The political metamorphosis of Russell Fry in the last several weeks has been eye opening as Fry has gone from silence for six months on incumbent Rep. Tom Rice’s vote to impeach former President Donald Trump to now attempting to be the biggest Rice critic and Trump supporter in the race for the Republican nomination for the 7th Congressional District seat.
As Fry has attempted to build his Trump message, he has styled himself as a strong conservative, small government, individual liberty candidate. However, during his political career to this point, Fry has been known as one of the “Chamber crowd” of politicians pushing the Interstate 73 message on voters.
Fry was one of the co-sponsors of a bill introduced into the legislature in 2019, which would have forced Horry County Government to donate all revenue from a countywide hospitality fee to the construction of an interstate highway rather than allowing county government to return the revenue collected within city limits to the cities and to spend the revenue collected in the unincorporated areas on other infrastructure and public safety needs to support the locals and tourists who pay the fee.
Sponsoring such a bill is hardly the action of a small government conservative.
Fry apparently got his start in local politics while a student in 2008 working as a consultant and providing other unspecified campaign services to former state Rep. Thad Viers. He again was paid for unspecified campaign services to Viers during the 2010 election cycle. Viers resigned his statehouse seat in 2012 and ultimately spent 18 months in federal prison for a money laundering conviction.
Shortly after graduating from law school and passing the bar, Fry formed the political consulting firm Crescent Communications, in early 2013, just in time to run the campaign of Mark Lazarus to fill the unexpired term of Tom Rice who resigned as Horry County Council chairman to enter Congress.
Lazarus won the special election, reelection in 2014 to a full term, then, lost in 2018. Fry and the other two members of the Crescent Communications team, Heather and Cam Crawford, ran all three campaigns for Lazarus, according to state ethics records.

● **Work task A**: List every person named in the Russell Fry article, in order of first mention.
● **Work task B**: Reproduce the passage of the Russell Fry article that opens with the words containing "The political metamorphosis" and closes with "message on voters.".

● **Source data**:
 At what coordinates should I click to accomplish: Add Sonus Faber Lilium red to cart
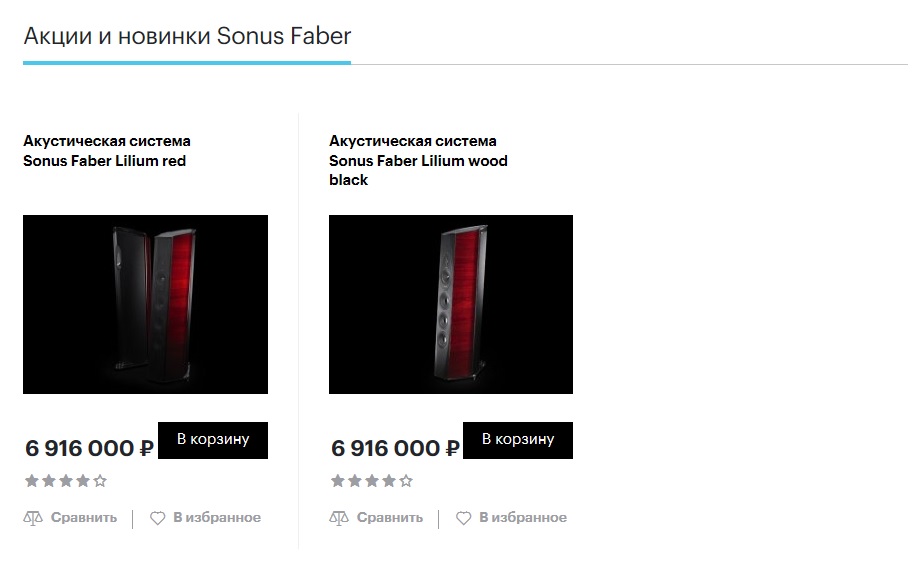pyautogui.click(x=213, y=439)
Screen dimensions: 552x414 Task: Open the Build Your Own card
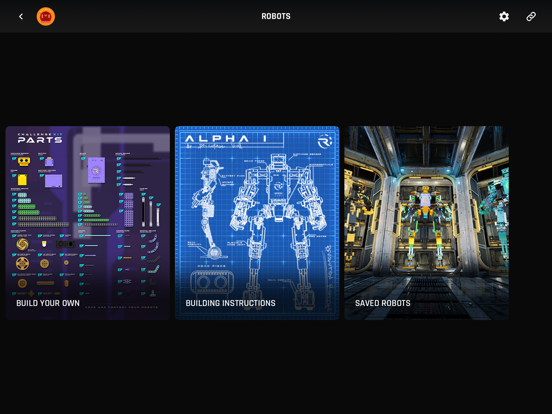click(x=88, y=223)
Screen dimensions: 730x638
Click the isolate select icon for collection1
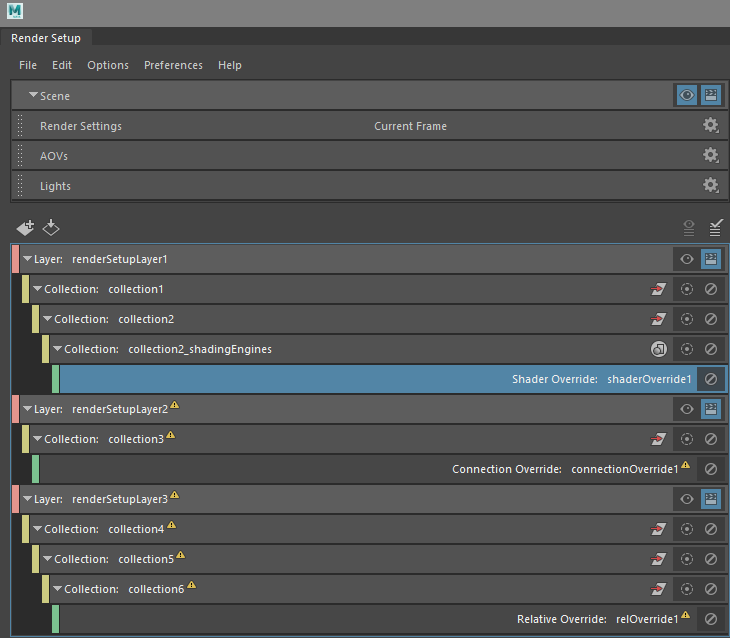point(687,289)
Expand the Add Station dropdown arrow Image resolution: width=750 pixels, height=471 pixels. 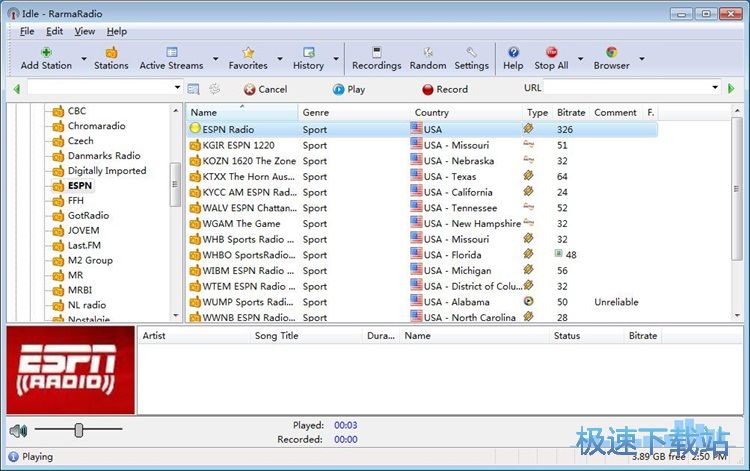coord(83,59)
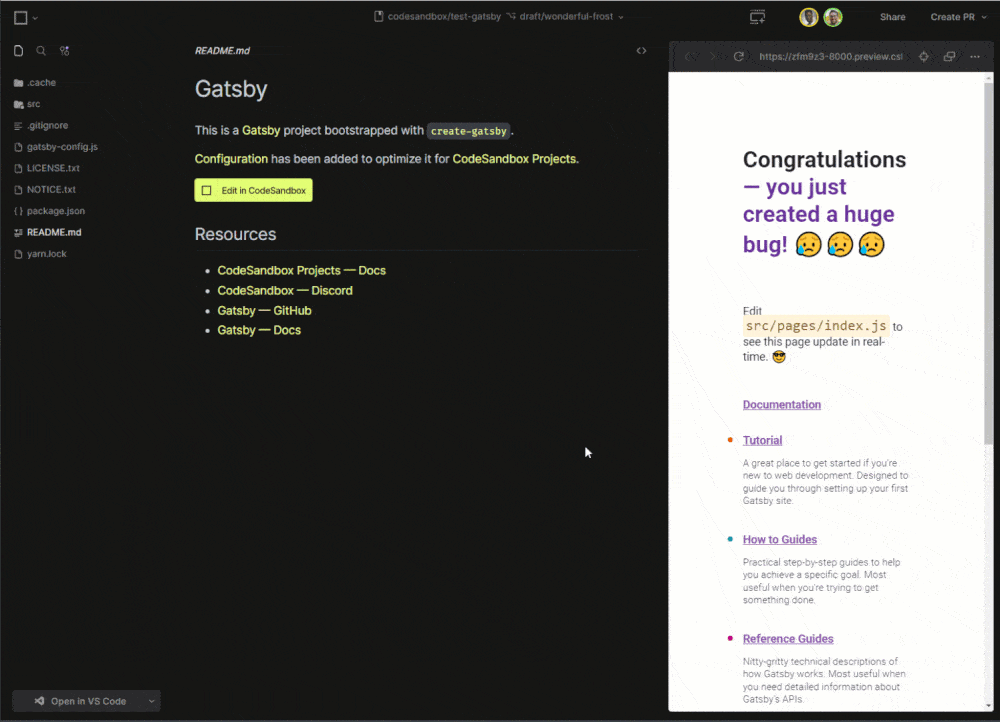Open the code view with the <> icon
Image resolution: width=1000 pixels, height=722 pixels.
coord(641,50)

● **Output A**: Russell Fry, Tom Rice, Donald Trump, Thad Viers, Mark Lazarus, Heather Crawford, Cam Crawford

● **Output B**:
The political metamorphosis of Russell Fry in the last several weeks has been eye opening as Fry has gone from silence for six months on incumbent Rep. Tom Rice’s vote to impeach former President Donald Trump to now attempting to be the biggest Rice critic and Trump supporter in the race for the Republican nomination for the 7th Congressional District seat.
As Fry has attempted to build his Trump message, he has styled himself as a strong conservative, small government, individual liberty candidate. However, during his political career to this point, Fry has been known as one of the “Chamber crowd” of politicians pushing the Interstate 73 message on voters.